_TASK BRIEF_:
Rewrite all of the records as a two-column CSV with the headers "text" and "answer", one row per record. Put each value in one quoted field and replace any line breaks with spaces.
====== THE INPUT ======
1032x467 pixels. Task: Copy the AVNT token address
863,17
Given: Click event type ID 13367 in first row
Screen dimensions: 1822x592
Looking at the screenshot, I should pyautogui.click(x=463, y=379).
======
_WRITTEN ANSWER_:
text,answer
"1032x467 pixels. Task: Copy the AVNT token address","863,17"
"Given: Click event type ID 13367 in first row Screen dimensions: 1822x592","Looking at the screenshot, I should pyautogui.click(x=463, y=379)."